Le fossé d'effondrement de Gondrecourt est orienté NE-SO. Encadré par deux failles rectilignes parallèles (fig.1), il est large de 1 à 3 km et s'étend sur environ 40 km entre Vacon (au NE) et Pautaines-Augéville en Haute-Marne (au SO). À Chassey-Beaupré, le graben, large de 1,5 à 2 kilomètres, affecte les terrains de l'Oxfordien supérieur (ex-Séquanien), du Kimméridgien et du Tithonien (fig.2).

Ce fossé fait partie d'un ensemble de structures similaires contemporaines (fossés de Joinville, de Colombey-les-Belles, de Rémoville) affectant, sans les déformer, les terrains sédimentaires de la Lorraine centrale situés à l'intérieur d'une zone délimitée, au sud, par la faille de Vittel et, au nord, par l'axe du synclinal de Savonnières-en-Perthois (cf. fig.2 - fiche Colombey-les-Belles).

Le graben de Gondrecourt, tout comme ses contemporains, sont attribués à une phase d'extension oligocène synchrone de celle du fossé rhénan (cf. fiche Distension en Alsace). Le rejet des failles du fossé de Gondrecourt peut atteindre une quarantaine de mètres dans sa partie septentrionale (secteur de Gondrecourt - Hilly et Haguenauer, 1979) et plus de 60 mètres dans sa partie méridionale.

Fig.2 : Coupe géologique schématique du fossé de Gondrecourt passant par Chassey-Beaupré

Dans le secteur de Chassey-Beaupré, la partie occidentale du fossé est principalement occupée par les calcaires tithoniens (Calcaires lithographiques du Barrois).

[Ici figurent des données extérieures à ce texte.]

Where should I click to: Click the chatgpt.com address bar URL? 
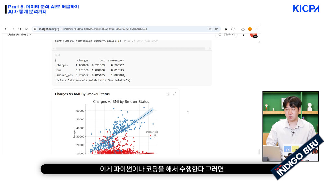[x=93, y=29]
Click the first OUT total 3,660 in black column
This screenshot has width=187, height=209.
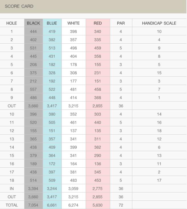coord(33,106)
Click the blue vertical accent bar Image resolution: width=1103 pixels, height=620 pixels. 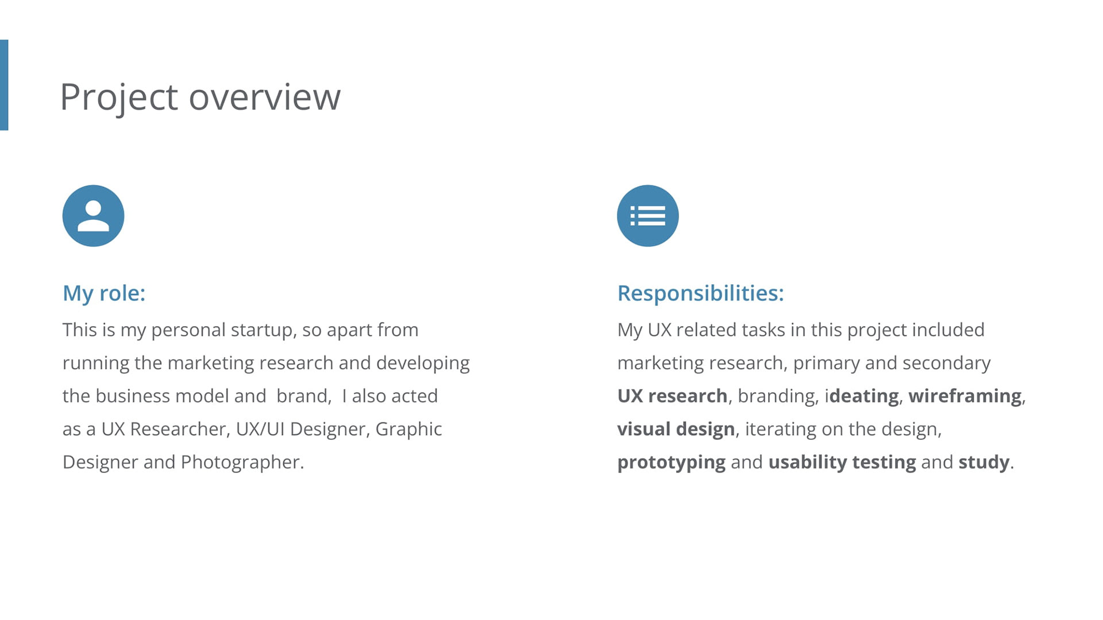4,85
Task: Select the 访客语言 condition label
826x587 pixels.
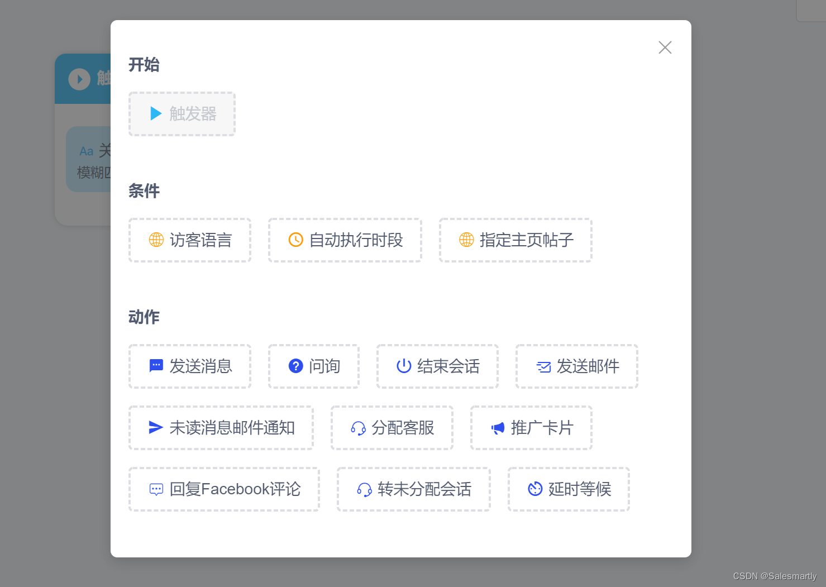Action: pyautogui.click(x=200, y=240)
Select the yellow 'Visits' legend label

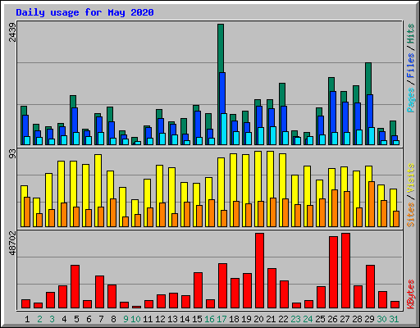point(410,179)
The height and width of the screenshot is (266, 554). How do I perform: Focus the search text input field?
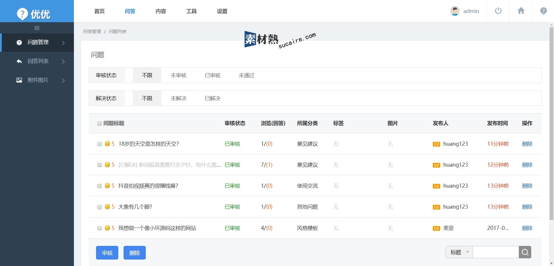[x=496, y=252]
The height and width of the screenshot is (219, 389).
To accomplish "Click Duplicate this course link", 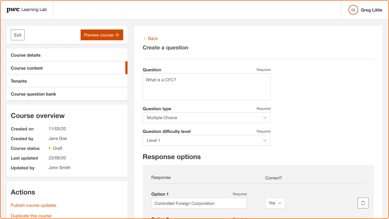I will pos(31,216).
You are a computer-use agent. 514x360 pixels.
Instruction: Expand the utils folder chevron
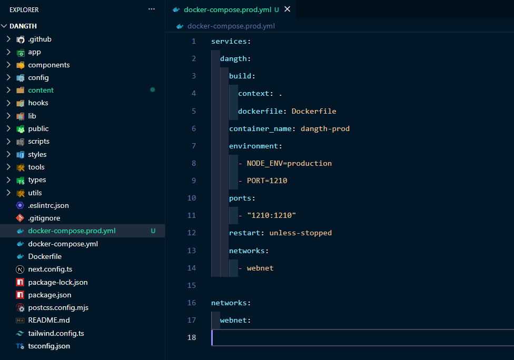point(8,193)
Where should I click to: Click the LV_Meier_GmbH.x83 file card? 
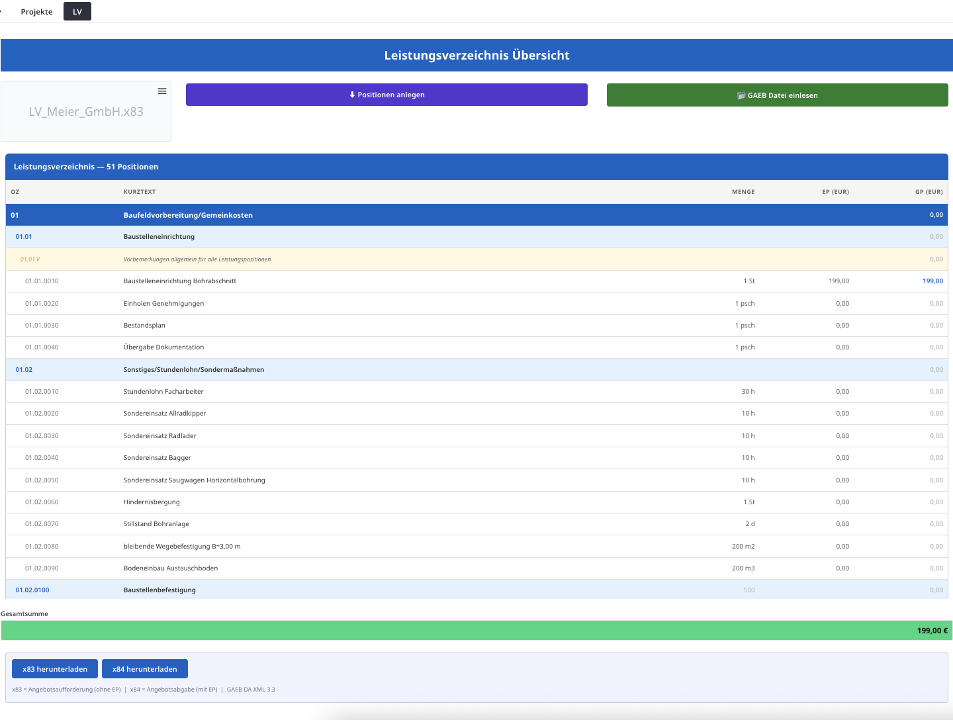pyautogui.click(x=86, y=112)
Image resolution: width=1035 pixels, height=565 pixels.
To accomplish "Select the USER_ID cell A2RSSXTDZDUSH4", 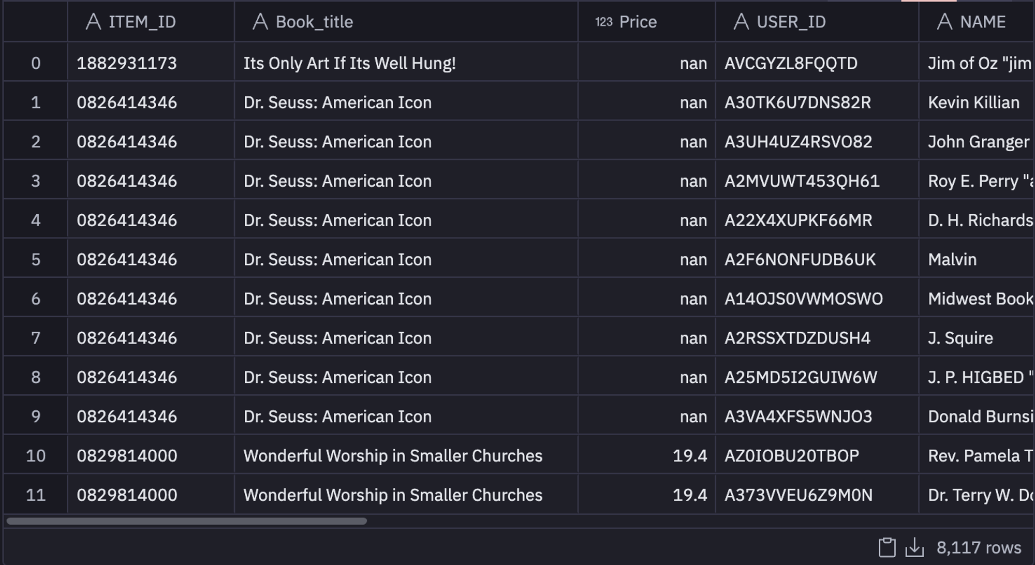I will click(x=797, y=338).
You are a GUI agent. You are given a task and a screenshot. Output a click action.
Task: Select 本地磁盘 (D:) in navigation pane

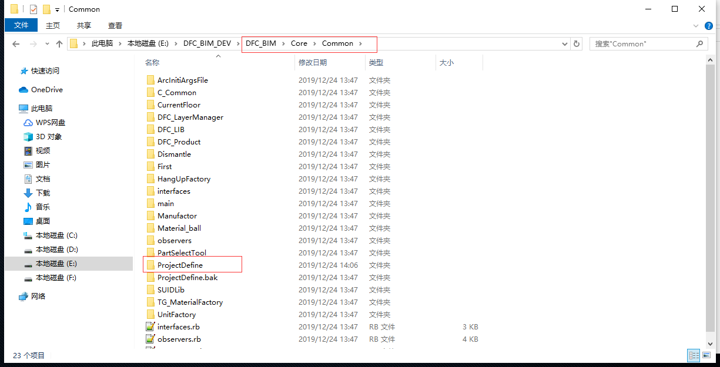pos(56,250)
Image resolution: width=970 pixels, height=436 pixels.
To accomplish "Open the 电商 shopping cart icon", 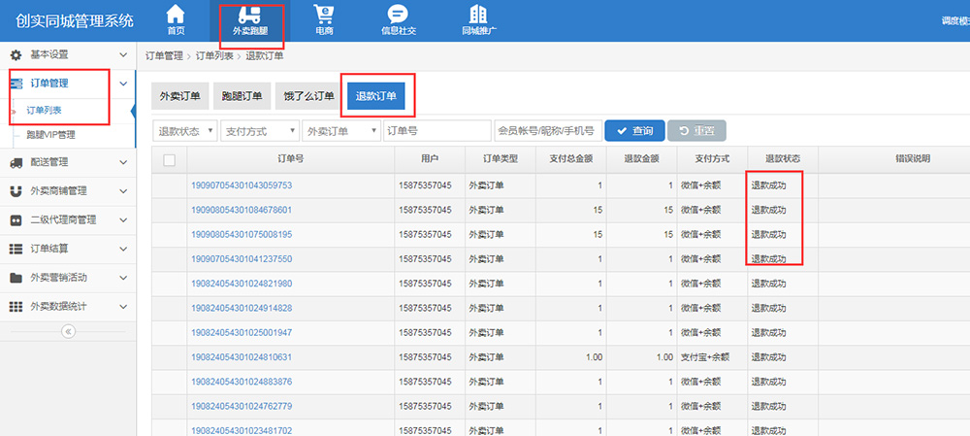I will 324,15.
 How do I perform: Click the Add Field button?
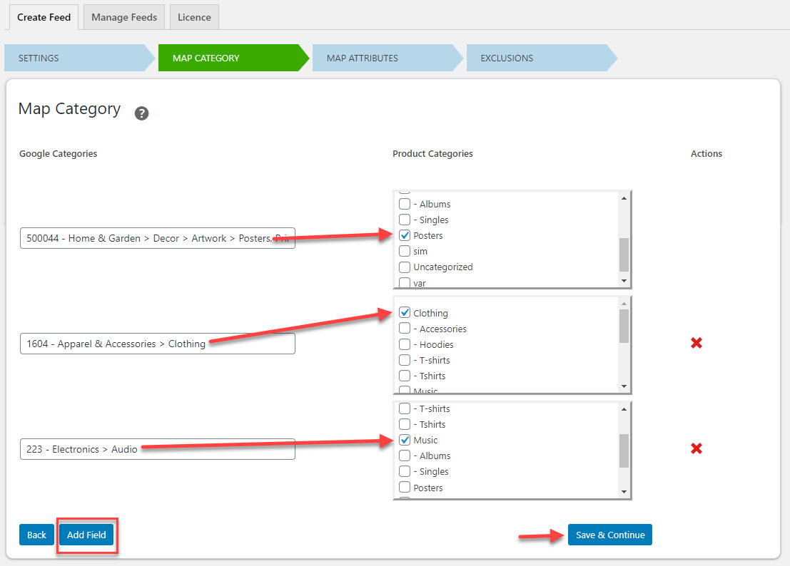coord(86,535)
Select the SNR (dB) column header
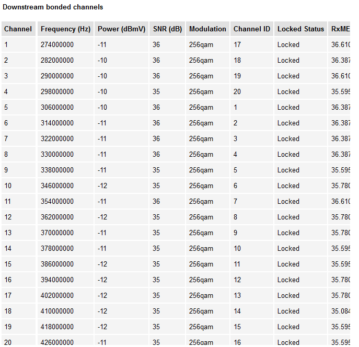Viewport: 359px width, 347px height. point(167,29)
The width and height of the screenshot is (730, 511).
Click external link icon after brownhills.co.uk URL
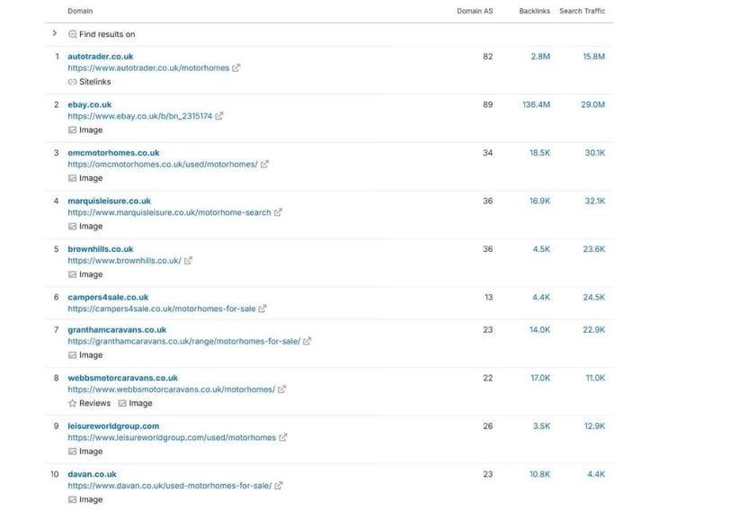188,260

Ces calcaires, plus résistants à l'érosion que les terrains marno-calcaires kimméridgiens (Marnes à exogyres), forment des collines boisées qui suplombent de 50 à 60 m la partie la plus orientale et les lèvres du fossé. Paradoxalement, la partie effondrée apparait donc en relief (fig.3). Cette inversion de relief est particulièrement bien visible en observant la bordure nord-ouest du fossé depuis la route D138, à hauteur de la ferme St Éloi, entre Luméville-en-Ornois et Mandres-en-Barrois (fig.4).

Fig.3 : Vue panoramique, depuis le château d'eau de Chassey Beaupré, d'une partie du relief inversé dans le fossé d'effondrement de Gondrecourt le Château (les limites du Tithonien, matérialisé par le Bois du Mont, sont indiquées par des repères rouges).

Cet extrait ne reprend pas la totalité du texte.